敢えて言えば、後半でエリック、イェンス、フィリップの動機というのが詳しく明かされるのですが、やたらと情報量が多く、若干複雑なので2回観賞しないとややこしくて分かりづらい感じになっていたことです。確かにイェンスが
娘が首吊り自殺として処理され、エリックに軽い判決が下されることに憤りを感じるのは分かるし、娘を失った父親であるイェンスとフィリップが復讐したかったのは分かるんだけど、フィリップの自供シーンは詰め込み過ぎだし、フィリップの妻シビルが自殺していたことが判明するくだりは終盤に入れたほうが良かったんじゃないかなと思いました。加えてエリックたちの行動に関してはよくよく考えると、疑問点が目立っちゃうんですよね。例えばエリックが事前にシビルの遺体をいじって公園に置くんだけど、頭のカプセルとかどうやって入れたの?って感じるし、エリックがイェンスやフィリップを自殺させたとしてもなぜ彼らがそこまで自分の命を絶つ覚悟があったのか理解しかねるところではあるんですよね。

あと、監禁されたハンナの描写は別にあっても無くてもいいんじゃないかなと感じましたね。
あのハンナの描写は監禁部屋でレベッカがエリックに監禁されてから自殺するまでの映像を見てリアクションするといった内容だったのですが、エリックが被害者女性を犯し、自殺するよう追い込むという手口は中盤のイェンスの説明台詞で何となく想像できるのでレベッカが自殺する描写が蛇足のような感じがしてしまいましたね。

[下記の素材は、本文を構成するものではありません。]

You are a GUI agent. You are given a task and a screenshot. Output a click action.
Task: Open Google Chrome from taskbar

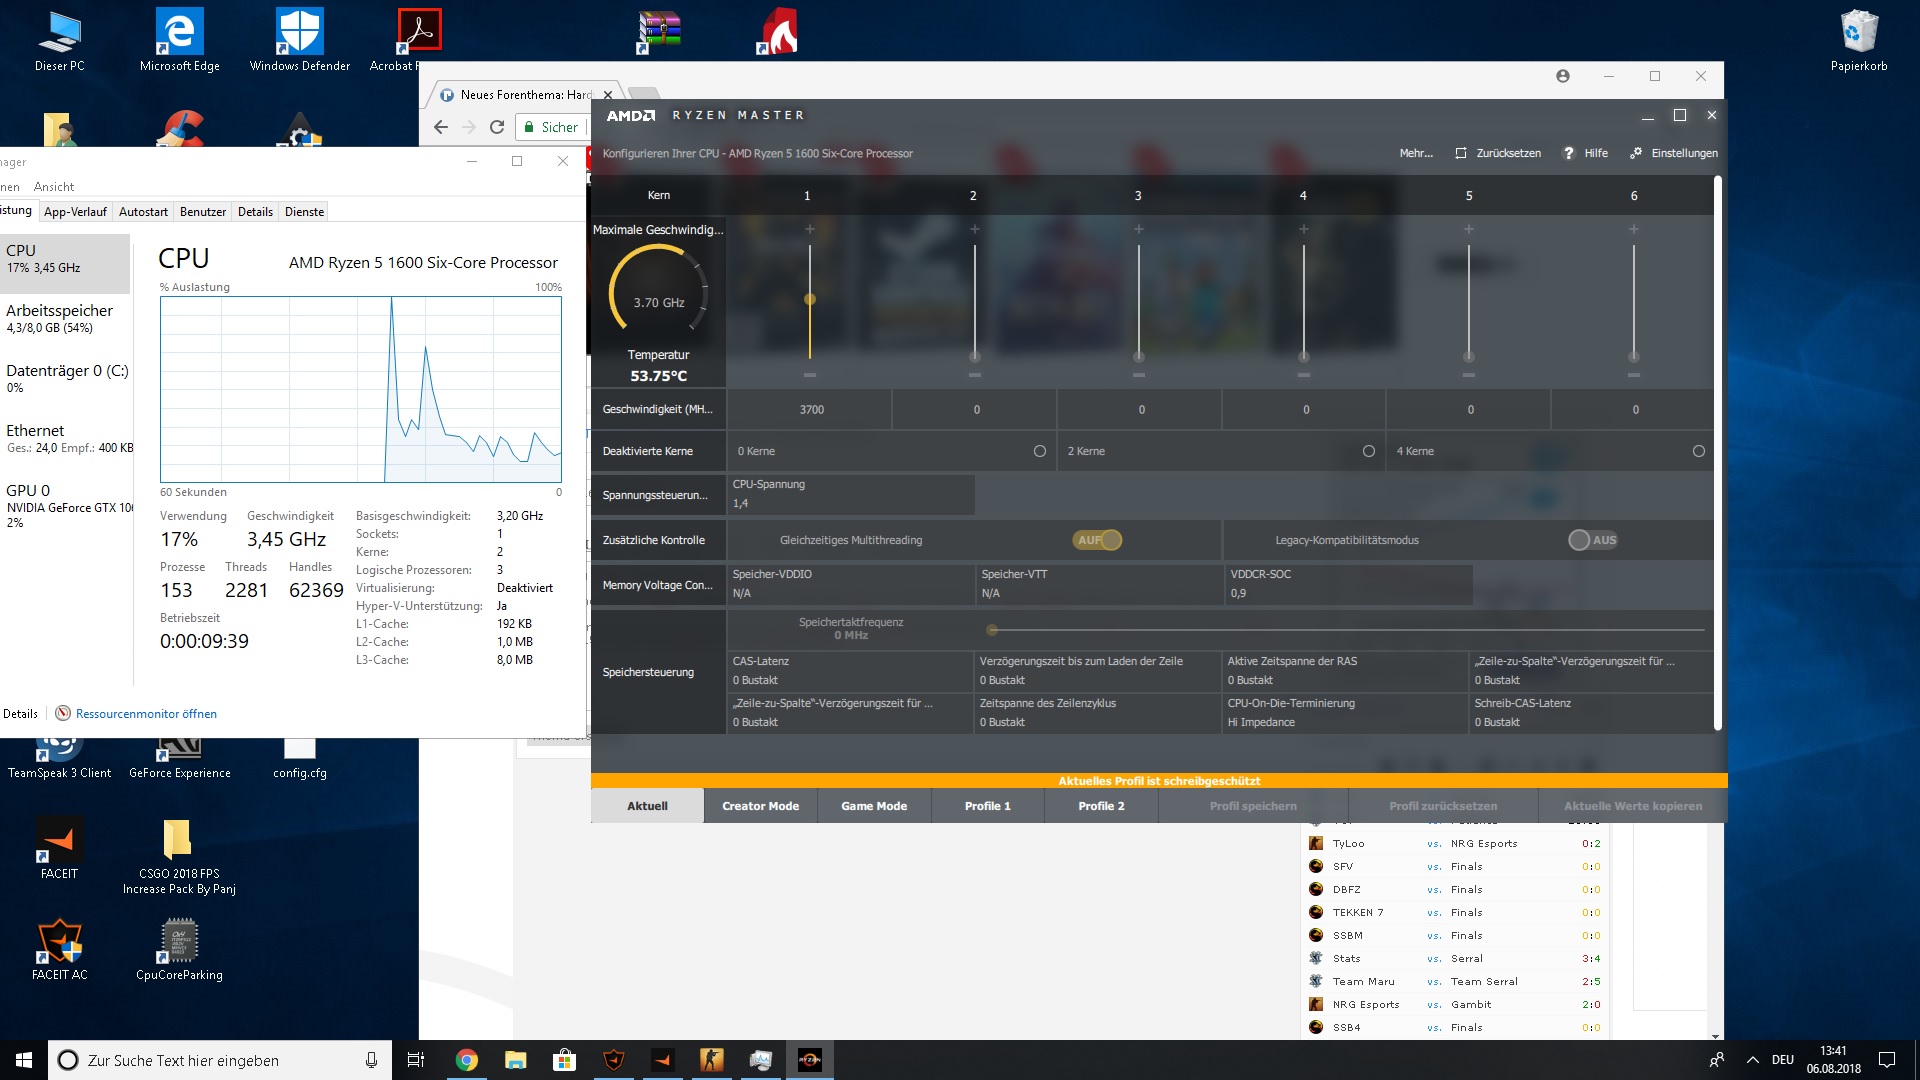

あとはラストシーンはかなり賛否が分かれるかなあと思いましたね。物語の展開からしてエリックが遺体袋に隠れて襲いかかるという行動は明らかに後出しじゃんけんで唐突だし、ハーツフェルドが重い罪を逃れたエリックを始末してからの暗転ENDは確かにぶつ切り感が否めないんだけど、個人的にはハーツフェルドが娘を失ったイェンスとフィリップの復讐心を自分が代わりに果たし、イェンスとフィリップのように娘を失うような真似はしたくないという意味ではこれはこれで良かったなと感じました。多分、ハーツフェルドとハンナが平和的に親子の時間を過ごすというのはむしろ観客の想像の範囲内に留めたかったんでしょうね。

ということで、グロテスクな描写は生々しく描かれているし、話の構造というのが複雑なので無茶苦茶分かりにくくてややこしい映画なんですが、ストレートにミステリーとして楽しめるし、一風変わったバディものとしても楽しめる非常にスリリングでテンポの良いサスペンススリラーでした。作品自体は特集上映というかたちで公開なので知名度は低く、映画ランキングには入りにくい傑作ではあります。しかしもっと多くの人に知られててもおかしくない大変優秀なドイツ映画ではないかと思いました。是非とも色んなかたちで観賞してみてください。